Task to carry out: Apart from the images, the records below need to be copied exactly.
======== Records provided ========
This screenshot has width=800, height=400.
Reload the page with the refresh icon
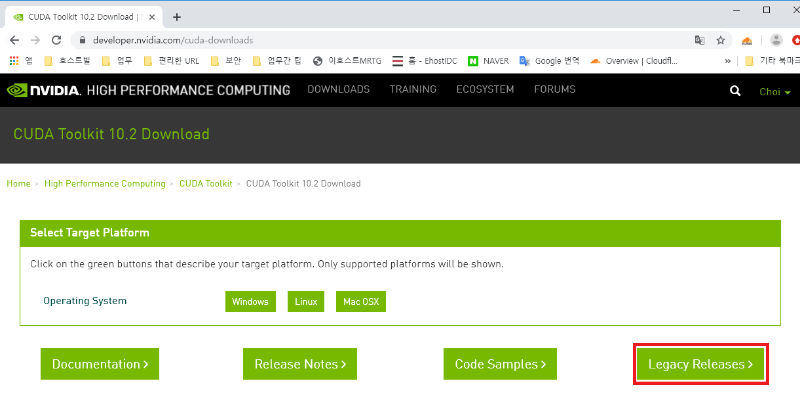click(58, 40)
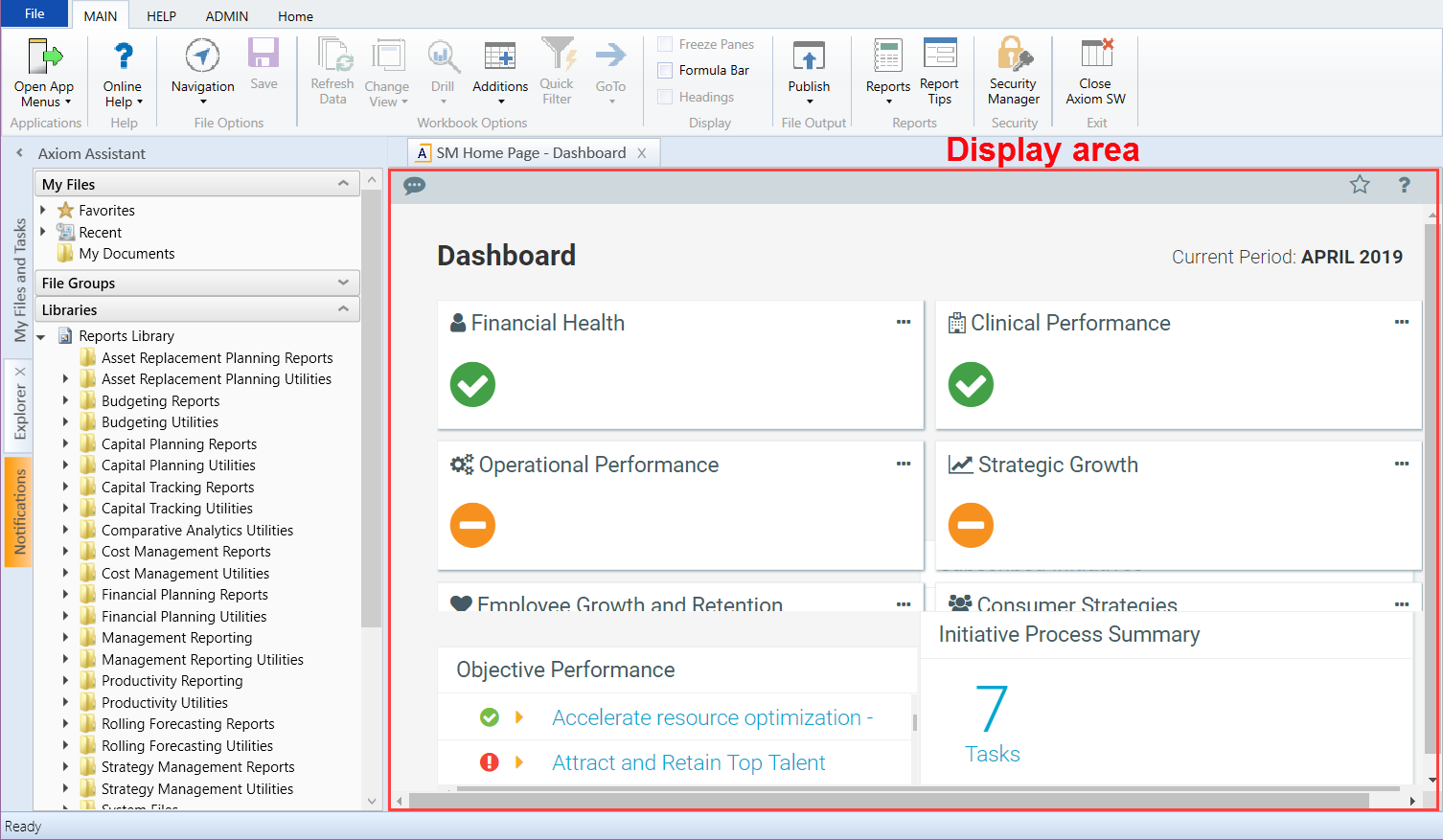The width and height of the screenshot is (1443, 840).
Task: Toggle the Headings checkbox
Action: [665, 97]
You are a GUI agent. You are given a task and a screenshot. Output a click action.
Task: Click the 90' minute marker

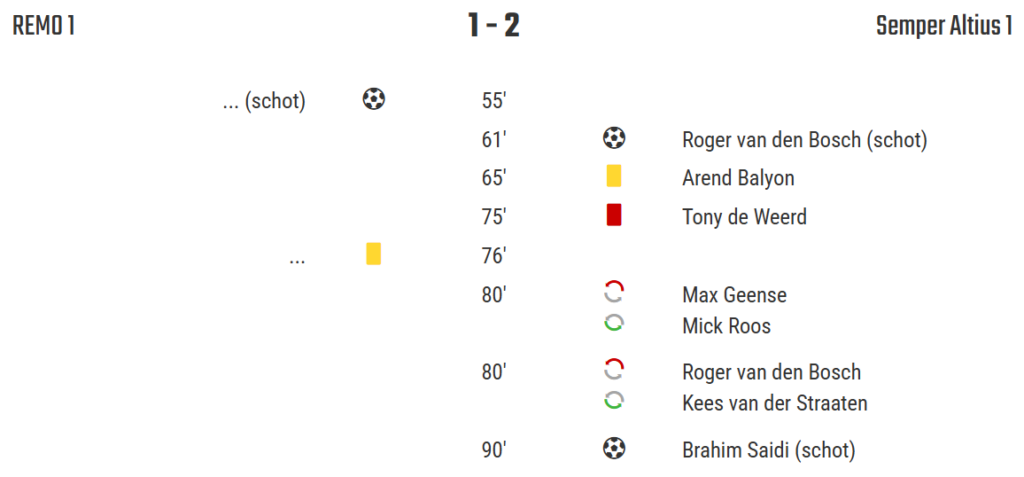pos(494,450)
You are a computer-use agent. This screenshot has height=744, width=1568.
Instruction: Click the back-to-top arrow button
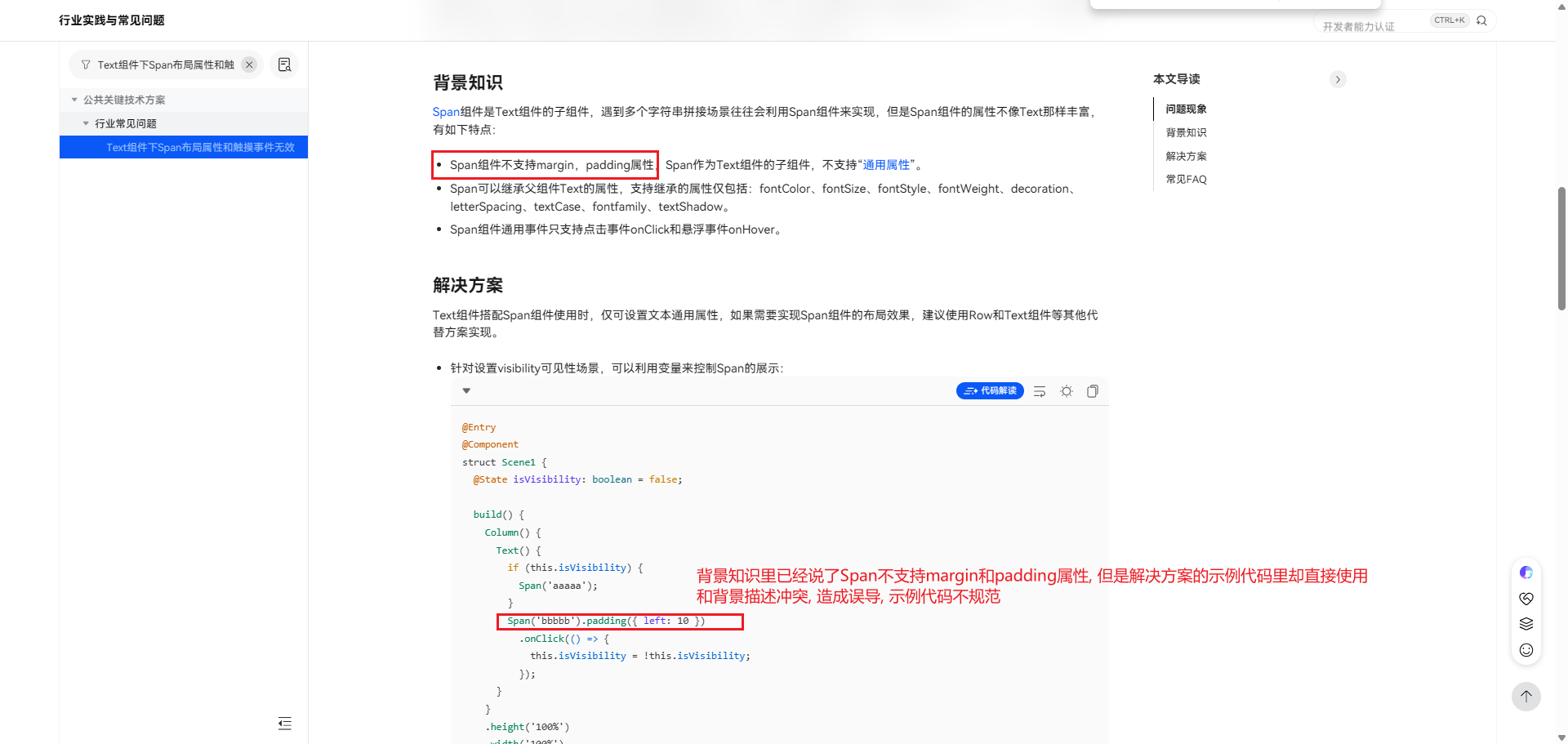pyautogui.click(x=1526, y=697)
========
Solution to the problem:
This screenshot has width=800, height=400.
Reload the page with the refresh icon
click(58, 40)
The width and height of the screenshot is (1443, 840).
Task: Toggle the Headings checkbox
Action: [665, 97]
You are a GUI agent. You are given a task and a screenshot. Output a click action.
Task: Click the 90' minute marker

pos(494,450)
You are a computer-use agent. This screenshot has height=744, width=1568.
Instruction: Click the back-to-top arrow button
pyautogui.click(x=1526, y=697)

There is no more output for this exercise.